Réactions de la FTQ et du SCFP au rapport de la Commission sur l’économie et du travail sur la loi anti-briseurs de grève

Le secrétaire général de la FTQ, Daniel Boyer

Le secrétaire général de la FTQ, Daniel Boyer

« La FTQ et le SCFP saluent la sagesse et le gros bon sens des élus qui reconnaissent que la notion d’établissement doit être adaptée aux nouvelles technologies » – Daniel Boyer, secrétaire général de la FTQ

Montréal, le 10 novembre 2011 – C’est avec une grande satisfaction que la Fédération des travailleurs et travailleuses du Québec (FTQ), et le Syndicat canadien de la fonction publique (SCFP-Québec) accueillent le rapport de la Commission de l’économie et du travail sur la modernisation des dispositions anti-briseurs de grève prévues au Code du travail.

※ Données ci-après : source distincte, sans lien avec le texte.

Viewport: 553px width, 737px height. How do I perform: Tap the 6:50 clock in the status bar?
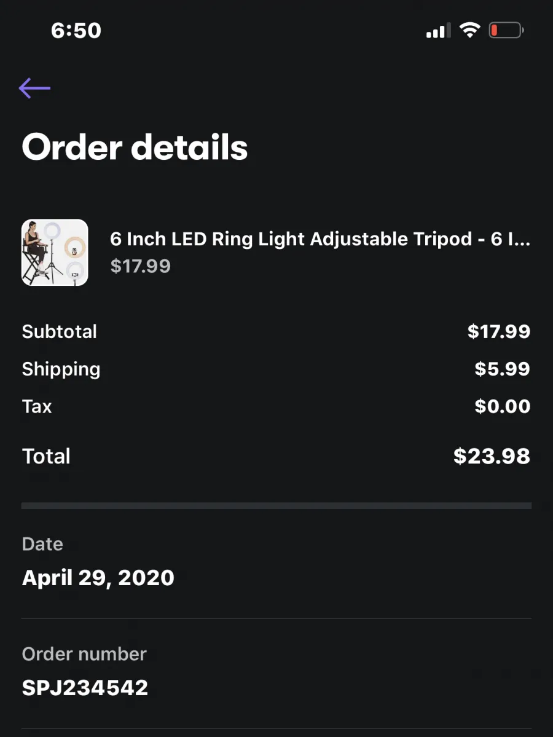[76, 31]
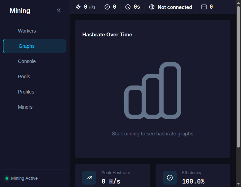
Task: Click the Hashrate Over Time heading
Action: click(107, 35)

« Dans ses conclusions, les membres de la Commission reconnaissent que la loi anti-briseurs de grève doit être adaptée aux réalités d’aujourd’hui. C’est tout particulièrement le cas de la notion « d’établissement »‘ et « d’employeurs ». On sait que pour briser une ligne de piquetage, les briseurs de grève peuvent aujourd’hui utiliser les nouvelles technologies et moyens de communication. Même virtuels, ces gestes restent déplorables et enfreignent l’esprit de la loi actuelle », a déclaré le secrétaire général de la FTQ, Daniel Boyer.

Québec doit agir sans tarder

« Les récents conflits au Journal de Québec et au Journal de Montréal sont les preuves qu’il faut agir sans tarder. D’ailleurs, les législateurs l’ont bien compris lorsqu’ils recommandent que soit revue la notion d’employeur et d’établissement afin « d’établir un juste équilibre du rapport de force entre les parties négociantes lors d’un conflit de travail » (page 17 du rapport), a ajouté Denis Bolduc, ancien journaliste et actuel secrétaire général du SCFP-Québec.

« À la FTQ et au SCFP on s’attend à ce que la ministre du Travail fasse siennes les recommandations de la Commission de l’économie et du travail et agisse rapidement », ont conclu les leaders syndicaux.

Comptant plus de 110 000 membres au Québec, le SCFP est présent dans plusieurs secteurs d’activité, entre autres dans la santé et les services sociaux, l’éducation, les universités, les municipalités, l’énergie les transports urbain et aérien, les communications, les sociétés d’État et organismes publics québécois. Il est aussi le plus important syndicat affilié de la FTQ.

La FTQ, la plus grande centrale syndicale québécoise, représente plus de 600 000 membres.